■ What to work on ■
Starting with the line that contains "The image size is (1380, 862)." and stopping after the line that contains "Task: Click the refresh icon next to Fichier", copy the entries below exactly. Include nothing else.

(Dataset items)
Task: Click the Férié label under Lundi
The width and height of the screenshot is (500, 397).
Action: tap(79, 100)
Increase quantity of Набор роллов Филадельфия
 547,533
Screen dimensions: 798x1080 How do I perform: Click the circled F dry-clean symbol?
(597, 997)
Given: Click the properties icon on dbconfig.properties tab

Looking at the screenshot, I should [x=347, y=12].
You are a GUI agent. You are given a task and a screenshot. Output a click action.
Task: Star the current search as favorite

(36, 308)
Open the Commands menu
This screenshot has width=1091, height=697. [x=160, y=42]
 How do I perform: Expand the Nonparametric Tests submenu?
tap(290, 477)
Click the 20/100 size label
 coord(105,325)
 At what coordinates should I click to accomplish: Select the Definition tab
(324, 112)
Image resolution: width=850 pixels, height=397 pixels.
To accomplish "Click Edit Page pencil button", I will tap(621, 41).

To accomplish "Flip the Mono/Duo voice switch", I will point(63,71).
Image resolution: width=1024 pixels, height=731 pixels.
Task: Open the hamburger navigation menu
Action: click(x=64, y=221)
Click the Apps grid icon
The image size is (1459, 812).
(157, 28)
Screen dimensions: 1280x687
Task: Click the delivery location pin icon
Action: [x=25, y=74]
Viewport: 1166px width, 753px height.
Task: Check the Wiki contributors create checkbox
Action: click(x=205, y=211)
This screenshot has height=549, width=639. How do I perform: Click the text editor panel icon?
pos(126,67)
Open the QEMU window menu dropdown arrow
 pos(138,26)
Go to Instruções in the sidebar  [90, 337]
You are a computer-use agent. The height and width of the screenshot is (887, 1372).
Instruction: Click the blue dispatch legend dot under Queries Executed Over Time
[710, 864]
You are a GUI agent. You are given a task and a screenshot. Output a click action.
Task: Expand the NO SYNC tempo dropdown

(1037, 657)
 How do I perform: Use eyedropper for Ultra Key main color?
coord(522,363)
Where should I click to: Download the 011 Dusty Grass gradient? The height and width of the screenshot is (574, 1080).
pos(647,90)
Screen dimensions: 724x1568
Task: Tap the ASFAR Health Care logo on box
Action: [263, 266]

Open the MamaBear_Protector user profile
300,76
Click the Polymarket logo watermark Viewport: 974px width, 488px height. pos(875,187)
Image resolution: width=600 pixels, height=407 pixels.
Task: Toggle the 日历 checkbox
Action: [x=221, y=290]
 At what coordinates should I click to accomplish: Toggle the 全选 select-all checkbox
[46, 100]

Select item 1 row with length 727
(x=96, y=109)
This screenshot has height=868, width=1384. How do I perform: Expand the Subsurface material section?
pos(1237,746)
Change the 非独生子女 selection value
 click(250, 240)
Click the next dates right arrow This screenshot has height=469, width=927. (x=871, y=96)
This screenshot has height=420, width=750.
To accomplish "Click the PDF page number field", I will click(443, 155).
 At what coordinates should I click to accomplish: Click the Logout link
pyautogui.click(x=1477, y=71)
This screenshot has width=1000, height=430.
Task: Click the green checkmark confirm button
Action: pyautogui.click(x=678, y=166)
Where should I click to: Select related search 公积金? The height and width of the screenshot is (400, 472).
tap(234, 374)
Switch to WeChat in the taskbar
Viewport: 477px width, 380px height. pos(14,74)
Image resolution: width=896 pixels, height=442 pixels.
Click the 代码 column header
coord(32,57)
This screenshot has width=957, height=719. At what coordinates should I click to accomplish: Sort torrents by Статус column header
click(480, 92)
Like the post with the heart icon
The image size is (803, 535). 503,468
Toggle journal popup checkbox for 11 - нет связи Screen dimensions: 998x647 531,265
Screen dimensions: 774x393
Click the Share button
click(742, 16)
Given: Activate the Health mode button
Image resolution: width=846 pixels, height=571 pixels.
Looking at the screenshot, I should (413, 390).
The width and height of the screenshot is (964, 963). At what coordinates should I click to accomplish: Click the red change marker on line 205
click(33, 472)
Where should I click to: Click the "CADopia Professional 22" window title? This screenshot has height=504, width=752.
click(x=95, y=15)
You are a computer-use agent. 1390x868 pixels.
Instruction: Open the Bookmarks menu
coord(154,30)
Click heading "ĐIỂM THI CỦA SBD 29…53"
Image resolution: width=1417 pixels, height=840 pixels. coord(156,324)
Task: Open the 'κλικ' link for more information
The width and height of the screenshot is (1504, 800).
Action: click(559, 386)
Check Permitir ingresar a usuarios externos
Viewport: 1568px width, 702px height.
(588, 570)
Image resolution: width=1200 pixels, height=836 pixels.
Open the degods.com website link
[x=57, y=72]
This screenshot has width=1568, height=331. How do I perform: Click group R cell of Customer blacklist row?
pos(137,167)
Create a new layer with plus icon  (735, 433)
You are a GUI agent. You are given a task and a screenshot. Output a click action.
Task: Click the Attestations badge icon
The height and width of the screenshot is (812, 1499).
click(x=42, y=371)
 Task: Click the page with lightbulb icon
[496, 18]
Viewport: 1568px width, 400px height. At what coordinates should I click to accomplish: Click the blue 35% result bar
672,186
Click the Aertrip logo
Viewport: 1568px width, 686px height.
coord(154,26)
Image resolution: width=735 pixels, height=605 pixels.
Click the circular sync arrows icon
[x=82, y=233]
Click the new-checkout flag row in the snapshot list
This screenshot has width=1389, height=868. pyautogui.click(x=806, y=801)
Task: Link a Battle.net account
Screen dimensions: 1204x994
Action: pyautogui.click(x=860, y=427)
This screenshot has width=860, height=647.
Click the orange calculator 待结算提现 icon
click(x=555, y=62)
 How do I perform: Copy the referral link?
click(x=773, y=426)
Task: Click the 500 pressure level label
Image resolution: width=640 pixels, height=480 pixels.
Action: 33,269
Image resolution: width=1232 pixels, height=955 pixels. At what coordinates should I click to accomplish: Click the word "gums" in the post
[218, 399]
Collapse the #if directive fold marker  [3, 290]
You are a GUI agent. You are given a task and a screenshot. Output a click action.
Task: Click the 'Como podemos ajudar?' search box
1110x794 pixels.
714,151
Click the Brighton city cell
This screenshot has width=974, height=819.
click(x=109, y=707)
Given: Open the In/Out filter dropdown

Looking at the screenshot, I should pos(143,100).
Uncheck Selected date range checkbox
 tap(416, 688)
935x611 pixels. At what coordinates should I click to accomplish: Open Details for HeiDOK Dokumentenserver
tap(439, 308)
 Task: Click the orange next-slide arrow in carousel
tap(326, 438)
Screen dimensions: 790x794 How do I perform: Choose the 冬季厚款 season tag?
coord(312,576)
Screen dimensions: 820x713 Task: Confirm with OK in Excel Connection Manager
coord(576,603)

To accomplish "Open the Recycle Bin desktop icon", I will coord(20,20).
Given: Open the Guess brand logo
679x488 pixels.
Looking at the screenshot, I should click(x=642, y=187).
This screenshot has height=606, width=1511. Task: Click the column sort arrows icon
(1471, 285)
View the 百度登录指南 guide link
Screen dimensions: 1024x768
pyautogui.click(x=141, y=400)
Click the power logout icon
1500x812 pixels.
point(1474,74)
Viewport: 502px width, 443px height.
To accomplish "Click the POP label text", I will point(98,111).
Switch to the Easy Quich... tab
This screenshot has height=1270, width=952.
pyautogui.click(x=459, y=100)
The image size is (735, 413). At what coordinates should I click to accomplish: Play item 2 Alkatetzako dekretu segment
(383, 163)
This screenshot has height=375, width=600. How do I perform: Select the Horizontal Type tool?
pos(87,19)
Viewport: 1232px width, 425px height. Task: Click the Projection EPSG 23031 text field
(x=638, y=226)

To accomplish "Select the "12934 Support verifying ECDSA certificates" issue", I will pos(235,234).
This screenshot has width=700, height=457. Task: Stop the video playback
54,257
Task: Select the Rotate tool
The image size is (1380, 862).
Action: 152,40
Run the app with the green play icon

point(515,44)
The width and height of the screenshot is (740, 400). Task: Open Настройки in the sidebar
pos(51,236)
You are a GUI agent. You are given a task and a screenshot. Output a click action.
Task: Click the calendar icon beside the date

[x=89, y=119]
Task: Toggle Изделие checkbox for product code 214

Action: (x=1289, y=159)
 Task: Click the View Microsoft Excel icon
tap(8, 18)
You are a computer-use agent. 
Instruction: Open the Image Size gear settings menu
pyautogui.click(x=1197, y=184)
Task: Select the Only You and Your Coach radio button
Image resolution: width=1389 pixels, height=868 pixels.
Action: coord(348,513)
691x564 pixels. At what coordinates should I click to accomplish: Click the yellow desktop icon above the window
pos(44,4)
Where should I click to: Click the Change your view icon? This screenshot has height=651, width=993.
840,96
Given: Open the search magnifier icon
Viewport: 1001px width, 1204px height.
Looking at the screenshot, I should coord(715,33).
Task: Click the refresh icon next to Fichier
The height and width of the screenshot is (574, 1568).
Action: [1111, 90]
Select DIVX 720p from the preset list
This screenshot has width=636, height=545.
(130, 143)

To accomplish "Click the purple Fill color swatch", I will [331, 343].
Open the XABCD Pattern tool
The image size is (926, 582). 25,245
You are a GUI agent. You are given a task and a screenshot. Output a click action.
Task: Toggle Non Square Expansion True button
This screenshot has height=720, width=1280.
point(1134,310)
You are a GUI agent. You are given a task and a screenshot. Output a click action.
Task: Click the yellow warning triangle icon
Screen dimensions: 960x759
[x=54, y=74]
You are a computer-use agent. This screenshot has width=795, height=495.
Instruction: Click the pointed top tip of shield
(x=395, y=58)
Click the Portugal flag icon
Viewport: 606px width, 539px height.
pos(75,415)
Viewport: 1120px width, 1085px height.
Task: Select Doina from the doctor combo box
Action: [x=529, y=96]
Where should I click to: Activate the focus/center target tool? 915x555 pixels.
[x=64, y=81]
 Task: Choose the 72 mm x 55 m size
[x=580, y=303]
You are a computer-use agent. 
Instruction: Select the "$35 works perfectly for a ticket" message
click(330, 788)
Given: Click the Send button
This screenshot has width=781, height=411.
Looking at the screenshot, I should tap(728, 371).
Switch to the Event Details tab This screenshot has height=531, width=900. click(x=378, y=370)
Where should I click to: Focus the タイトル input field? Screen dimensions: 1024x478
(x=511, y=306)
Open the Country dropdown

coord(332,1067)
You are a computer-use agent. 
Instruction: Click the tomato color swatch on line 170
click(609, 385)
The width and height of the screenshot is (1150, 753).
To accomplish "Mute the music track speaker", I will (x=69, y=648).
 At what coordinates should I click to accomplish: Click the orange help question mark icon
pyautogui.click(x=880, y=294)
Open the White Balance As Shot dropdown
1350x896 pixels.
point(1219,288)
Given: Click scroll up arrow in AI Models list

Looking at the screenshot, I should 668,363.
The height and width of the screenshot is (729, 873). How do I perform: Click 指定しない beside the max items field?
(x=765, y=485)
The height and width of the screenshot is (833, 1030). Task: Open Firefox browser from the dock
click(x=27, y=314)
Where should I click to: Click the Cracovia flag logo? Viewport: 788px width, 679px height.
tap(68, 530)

■ Task result ■
The image size is (1380, 862).
Action: 152,40
Run the app with the green play icon

point(515,44)
The width and height of the screenshot is (740, 400). Task: Open Настройки in the sidebar
pos(51,236)
You are a GUI agent. You are given a task and a screenshot. Output a click action.
Task: Click the calendar icon beside the date

[x=89, y=119]
Task: Toggle Изделие checkbox for product code 214

Action: (x=1289, y=159)
 Task: Click the View Microsoft Excel icon
tap(8, 18)
You are a computer-use agent. 
Instruction: Open the Image Size gear settings menu
pyautogui.click(x=1197, y=184)
Task: Select the Only You and Your Coach radio button
Image resolution: width=1389 pixels, height=868 pixels.
Action: coord(348,513)
691x564 pixels. At what coordinates should I click to accomplish: Click the yellow desktop icon above the window
pos(44,4)
Where should I click to: Click the Change your view icon? This screenshot has height=651, width=993.
840,96
Given: Open the search magnifier icon
Viewport: 1001px width, 1204px height.
Looking at the screenshot, I should coord(715,33).
Task: Click the refresh icon next to Fichier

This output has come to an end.